What to work on: Only the lines from the one that contains "Click the blue refresh arrows icon" to the last line below, both included, should be transcribed. Pictures stay out of the copy.
========
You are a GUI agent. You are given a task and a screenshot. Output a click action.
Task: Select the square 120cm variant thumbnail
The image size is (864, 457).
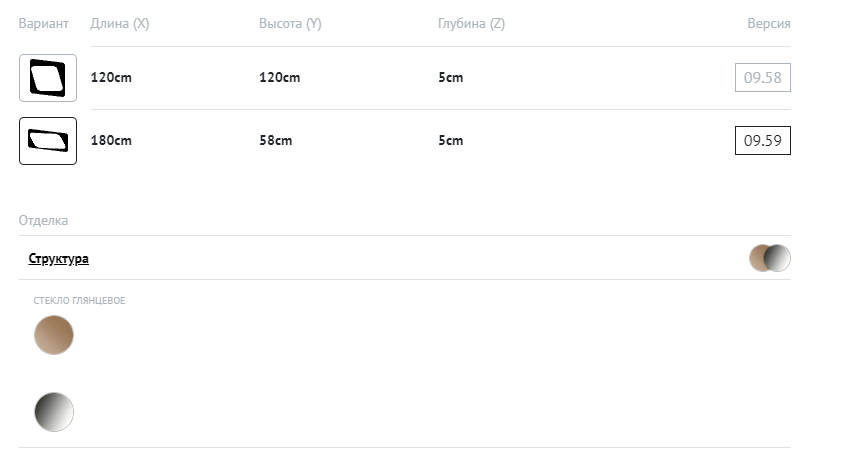[48, 78]

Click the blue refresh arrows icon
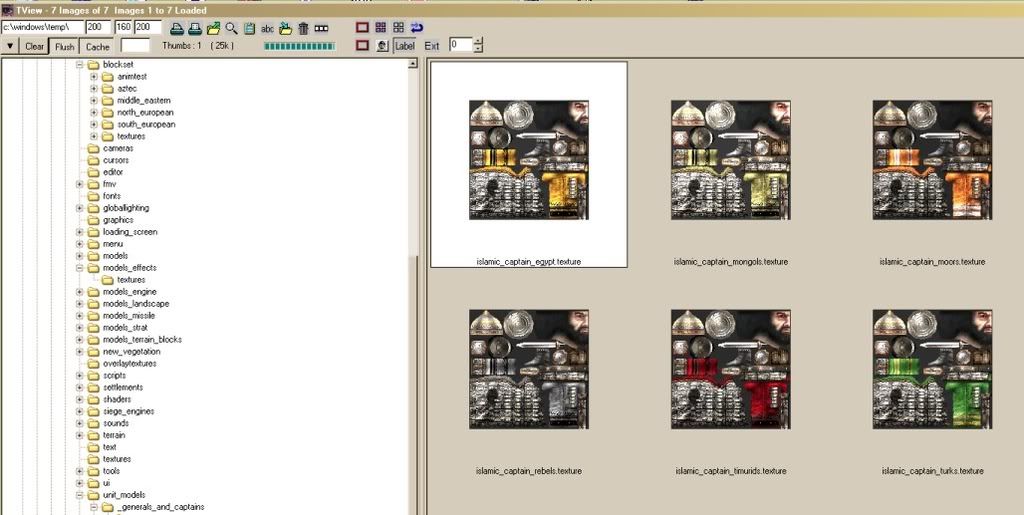coord(417,28)
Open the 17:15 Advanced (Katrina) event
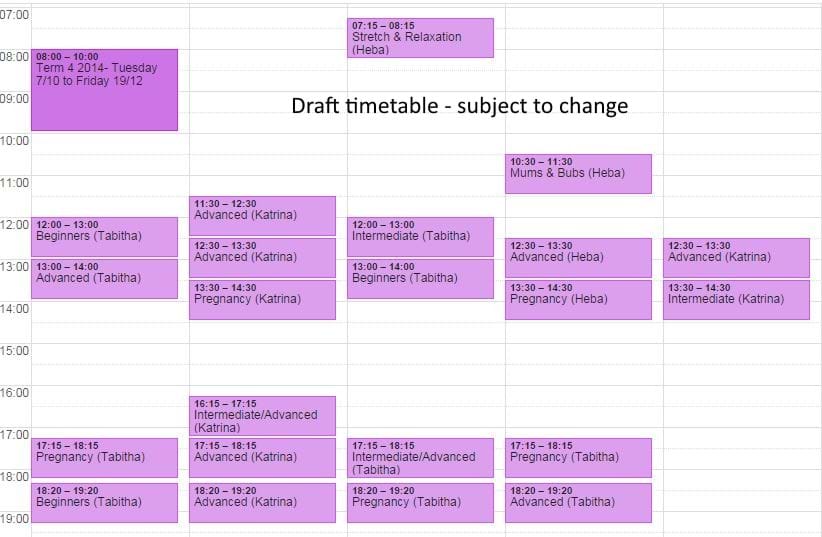This screenshot has width=822, height=537. [262, 458]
========
Task solution:
Click the blue refresh arrows icon
coord(417,28)
Open the 17:15 Advanced (Katrina) event
This screenshot has width=822, height=537. [262, 458]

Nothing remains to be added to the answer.